(Work to complete):
Transcribe every record exactly as it appears.
_ _ _ _ _
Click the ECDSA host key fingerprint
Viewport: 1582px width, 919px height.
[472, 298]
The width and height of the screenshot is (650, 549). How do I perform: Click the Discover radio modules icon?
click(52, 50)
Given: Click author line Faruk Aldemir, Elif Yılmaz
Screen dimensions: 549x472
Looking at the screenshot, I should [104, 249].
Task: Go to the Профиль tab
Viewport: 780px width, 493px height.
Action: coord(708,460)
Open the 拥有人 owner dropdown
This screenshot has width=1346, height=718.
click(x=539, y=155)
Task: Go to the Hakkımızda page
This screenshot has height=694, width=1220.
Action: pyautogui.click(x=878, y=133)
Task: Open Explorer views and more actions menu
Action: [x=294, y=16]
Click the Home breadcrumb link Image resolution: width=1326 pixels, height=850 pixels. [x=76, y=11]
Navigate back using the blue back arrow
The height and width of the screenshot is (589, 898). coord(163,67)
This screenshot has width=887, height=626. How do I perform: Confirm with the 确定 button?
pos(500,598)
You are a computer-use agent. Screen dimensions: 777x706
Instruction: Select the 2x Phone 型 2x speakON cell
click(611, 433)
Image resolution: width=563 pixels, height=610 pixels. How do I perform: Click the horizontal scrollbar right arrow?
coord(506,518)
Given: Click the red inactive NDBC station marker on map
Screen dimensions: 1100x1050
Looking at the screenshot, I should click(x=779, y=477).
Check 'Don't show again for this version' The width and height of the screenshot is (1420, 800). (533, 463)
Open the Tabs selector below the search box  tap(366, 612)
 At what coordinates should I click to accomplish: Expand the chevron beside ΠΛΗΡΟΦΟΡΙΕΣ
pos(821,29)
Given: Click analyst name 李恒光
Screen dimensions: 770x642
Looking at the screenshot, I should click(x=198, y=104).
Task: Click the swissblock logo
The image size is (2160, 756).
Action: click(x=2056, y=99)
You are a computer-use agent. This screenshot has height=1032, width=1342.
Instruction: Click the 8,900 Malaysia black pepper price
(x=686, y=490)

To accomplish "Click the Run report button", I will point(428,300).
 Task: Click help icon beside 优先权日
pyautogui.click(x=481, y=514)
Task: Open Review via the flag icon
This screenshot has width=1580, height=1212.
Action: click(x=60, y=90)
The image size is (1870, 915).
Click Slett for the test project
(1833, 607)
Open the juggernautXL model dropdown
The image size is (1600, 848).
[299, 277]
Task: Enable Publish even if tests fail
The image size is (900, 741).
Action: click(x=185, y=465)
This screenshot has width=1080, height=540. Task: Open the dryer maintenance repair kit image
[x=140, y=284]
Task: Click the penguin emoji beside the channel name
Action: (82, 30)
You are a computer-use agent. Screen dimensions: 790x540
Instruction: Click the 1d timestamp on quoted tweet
_ _ _ _ _
(Problem solution):
Click the ECDSA host key fingerprint
Viewport: 1582px width, 919px height.
[472, 298]
The width and height of the screenshot is (650, 549). How do I perform: Click the Discover radio modules icon?
click(52, 50)
Given: Click author line Faruk Aldemir, Elif Yılmaz
Screen dimensions: 549x472
Looking at the screenshot, I should [104, 249].
Task: Go to the Профиль tab
Viewport: 780px width, 493px height.
Action: coord(708,460)
Open the 拥有人 owner dropdown
This screenshot has width=1346, height=718.
click(x=539, y=155)
Task: Go to the Hakkımızda page
This screenshot has height=694, width=1220.
Action: pyautogui.click(x=878, y=133)
Task: Open Explorer views and more actions menu
Action: [x=294, y=16]
Click the Home breadcrumb link Image resolution: width=1326 pixels, height=850 pixels. [x=76, y=11]
Navigate back using the blue back arrow
The height and width of the screenshot is (589, 898). coord(163,67)
This screenshot has width=887, height=626. How do I perform: Confirm with the 确定 button?
pos(500,598)
You are a computer-use agent. Screen dimensions: 777x706
Instruction: Select the 2x Phone 型 2x speakON cell
click(611, 433)
Image resolution: width=563 pixels, height=610 pixels. How do I perform: Click the horizontal scrollbar right arrow?
coord(506,518)
Given: Click the red inactive NDBC station marker on map
Screen dimensions: 1100x1050
Looking at the screenshot, I should click(x=779, y=477).
Check 'Don't show again for this version' The width and height of the screenshot is (1420, 800). (533, 463)
Open the Tabs selector below the search box  tap(366, 612)
 At what coordinates should I click to accomplish: Expand the chevron beside ΠΛΗΡΟΦΟΡΙΕΣ
pos(821,29)
Given: Click analyst name 李恒光
Screen dimensions: 770x642
Looking at the screenshot, I should click(x=198, y=104).
Task: Click the swissblock logo
The image size is (2160, 756).
Action: click(x=2056, y=99)
You are a computer-use agent. This screenshot has height=1032, width=1342.
Instruction: Click the 8,900 Malaysia black pepper price
(x=686, y=490)

To accomplish "Click the Run report button", I will point(428,300).
 Task: Click help icon beside 优先权日
pyautogui.click(x=481, y=514)
Task: Open Review via the flag icon
This screenshot has width=1580, height=1212.
Action: click(x=60, y=90)
The image size is (1870, 915).
Click Slett for the test project
(1833, 607)
Open the juggernautXL model dropdown
The image size is (1600, 848).
[299, 277]
Task: Enable Publish even if tests fail
The image size is (900, 741).
Action: click(x=185, y=465)
This screenshot has width=1080, height=540. Task: Open the dryer maintenance repair kit image
[x=140, y=284]
Task: Click the penguin emoji beside the channel name
Action: (82, 30)
You are a computer-use agent. Screen dimensions: 790x540
Instruction: Click the 1d timestamp on quoted tweet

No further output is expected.